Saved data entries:
--- START ---

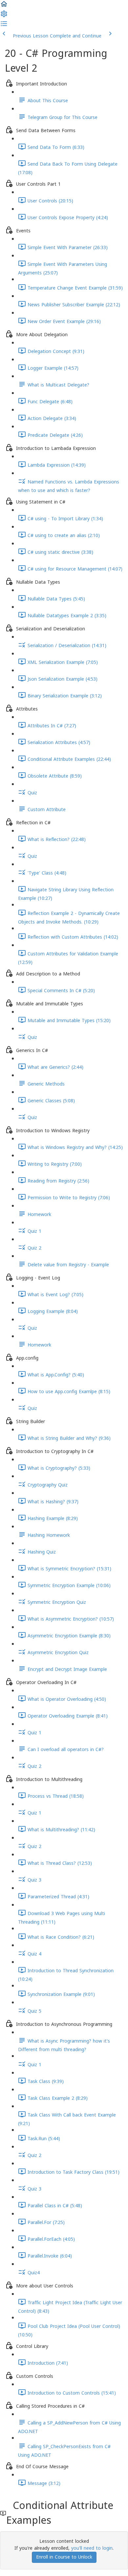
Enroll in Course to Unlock (64, 2557)
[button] (4, 6)
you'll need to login (92, 2548)
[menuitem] (4, 16)
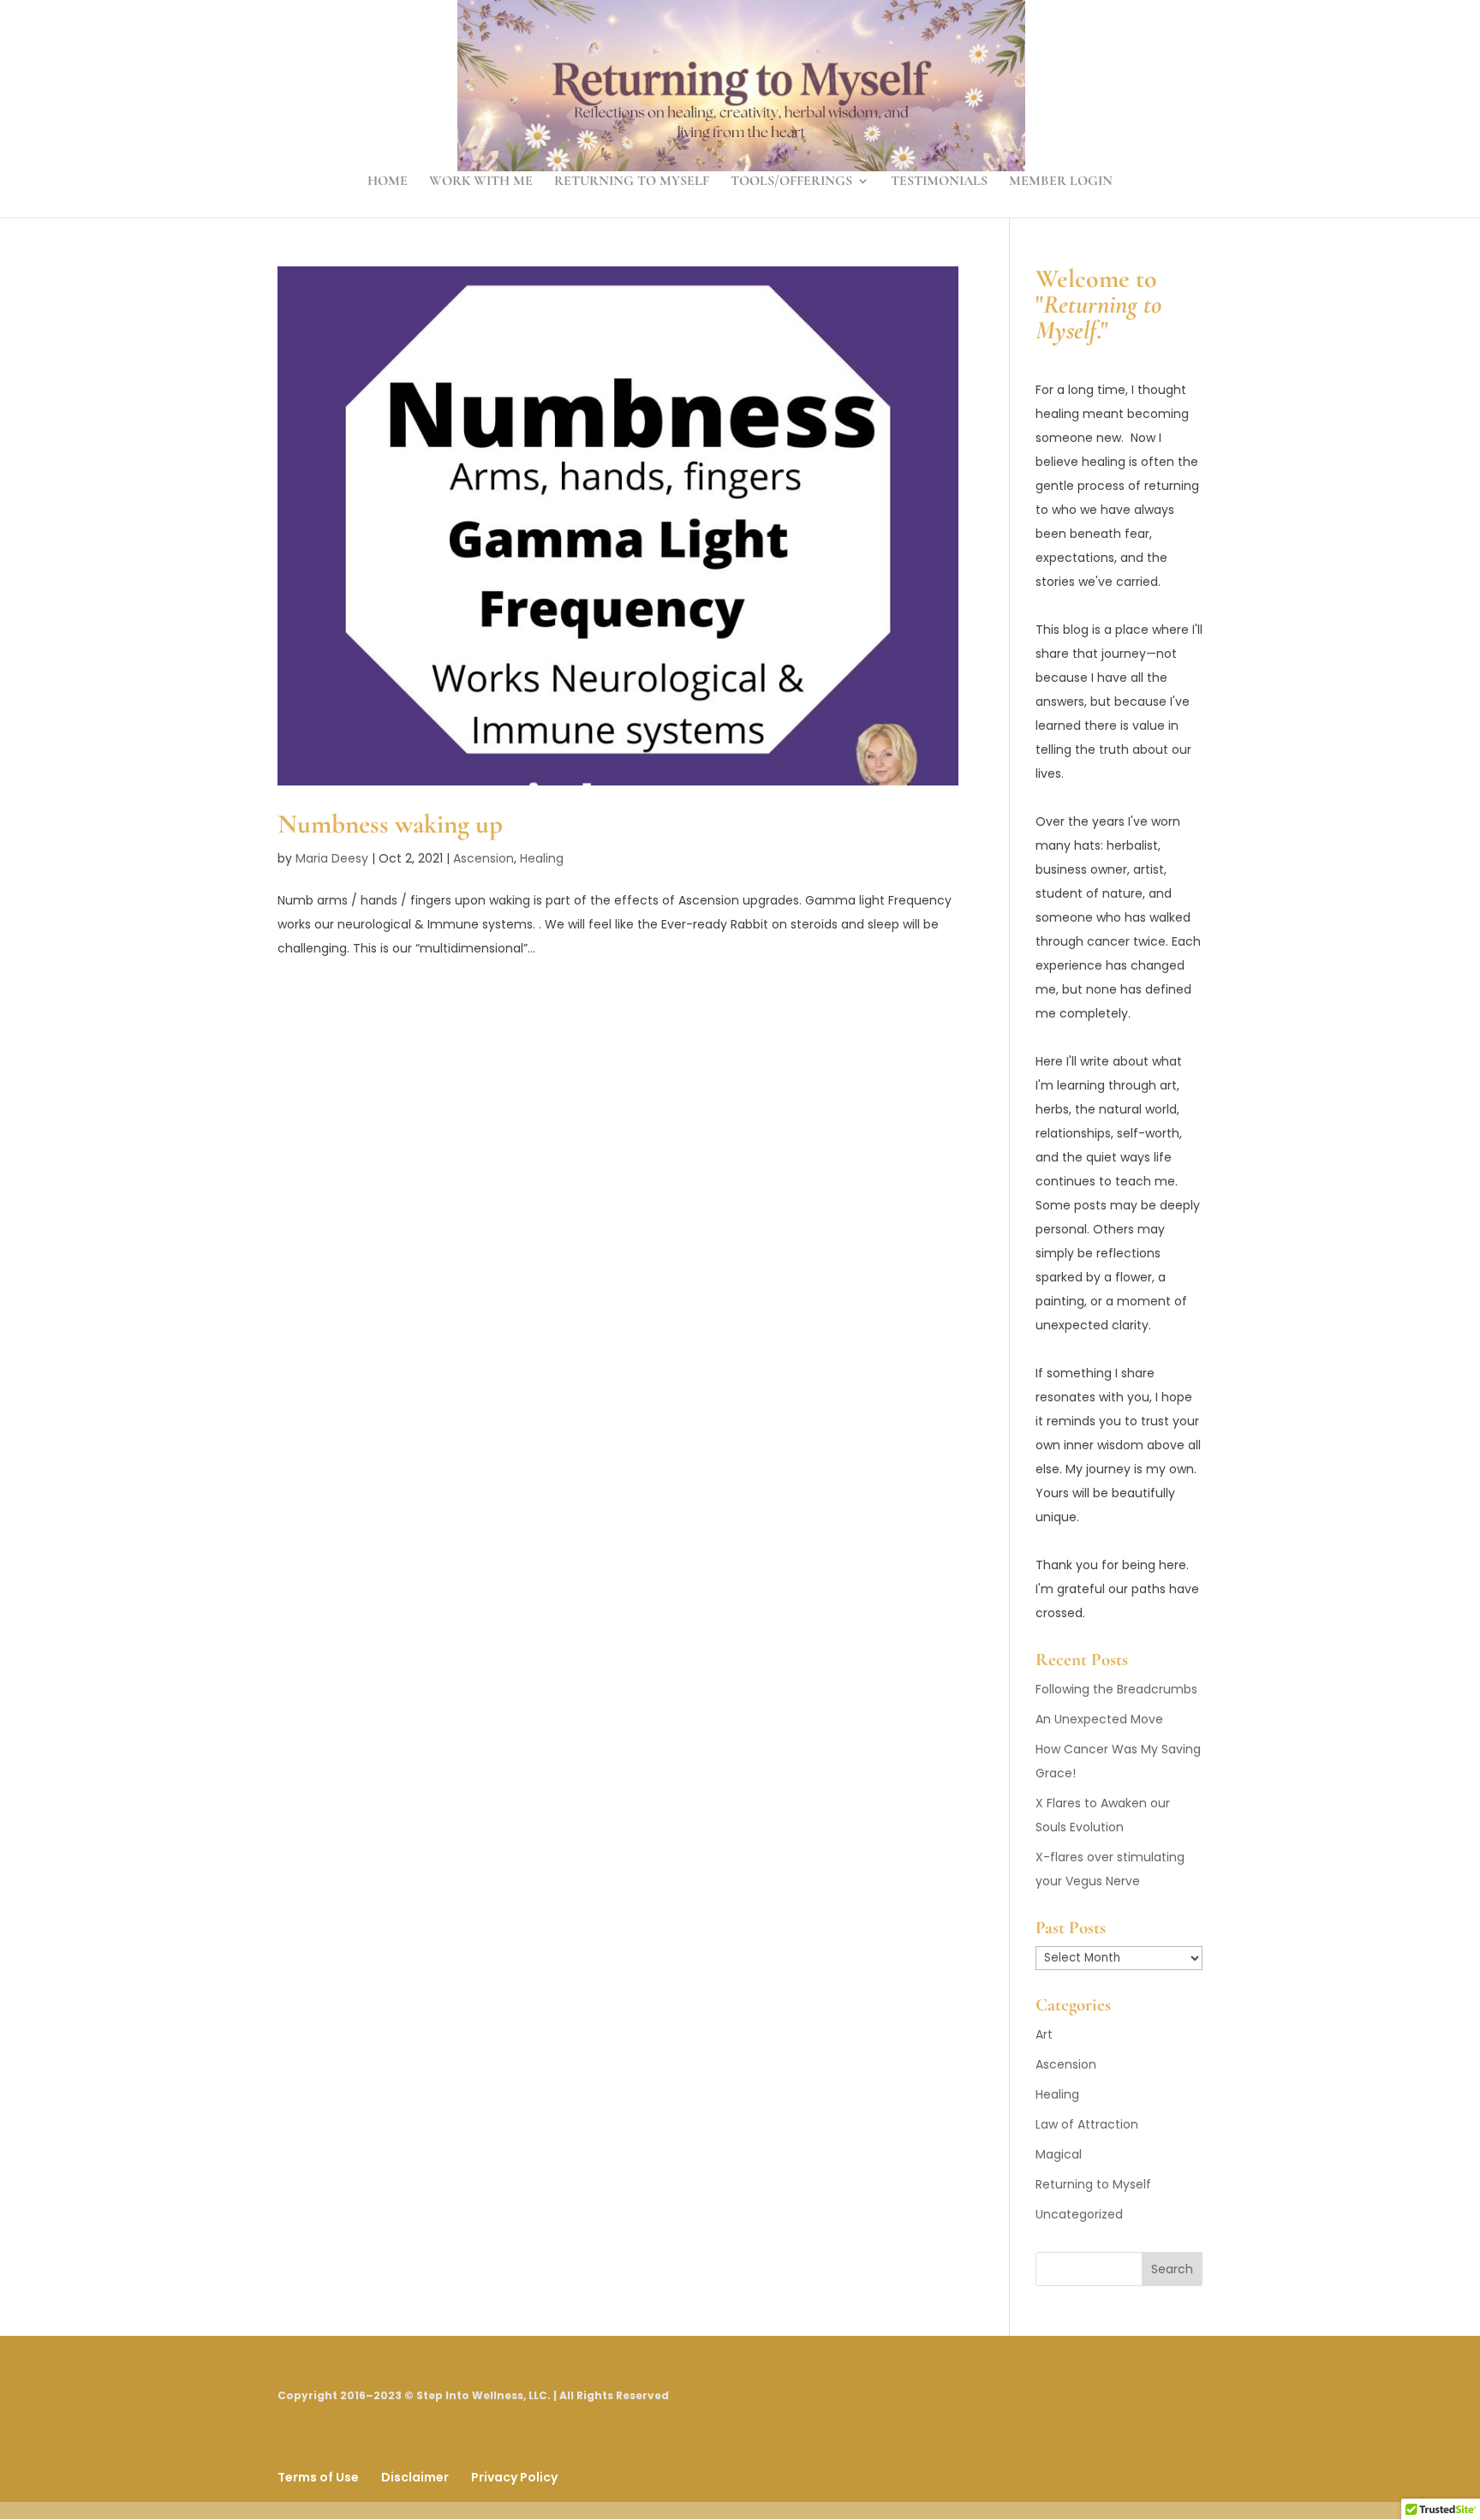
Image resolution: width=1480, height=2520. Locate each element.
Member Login (1061, 182)
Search (1172, 2269)
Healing (542, 858)
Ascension (483, 858)
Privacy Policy (514, 2477)
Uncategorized (1079, 2214)
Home (387, 182)
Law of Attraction (1086, 2124)
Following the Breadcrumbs (1116, 1689)
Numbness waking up (390, 824)
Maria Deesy (331, 858)
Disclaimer (415, 2477)
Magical (1058, 2154)
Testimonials (939, 182)
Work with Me (481, 182)
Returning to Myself (631, 182)
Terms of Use (318, 2477)
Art (1044, 2034)
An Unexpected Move (1099, 1719)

--- END ---

**Task item**
Begin with the line that contains "Member Login (1061, 182)" and set down each line exactly until the records above end, including the final line.

**Task response**
Member Login (1061, 182)
Search (1172, 2269)
Healing (542, 858)
Ascension (483, 858)
Privacy Policy (514, 2477)
Uncategorized (1079, 2214)
Home (387, 182)
Law of Attraction (1086, 2124)
Following the Breadcrumbs (1116, 1689)
Numbness waking up (390, 824)
Maria Deesy (331, 858)
Disclaimer (415, 2477)
Magical (1058, 2154)
Testimonials (939, 182)
Work with Me (481, 182)
Returning to Myself (631, 182)
Terms of Use (318, 2477)
Art (1044, 2034)
An Unexpected Move (1099, 1719)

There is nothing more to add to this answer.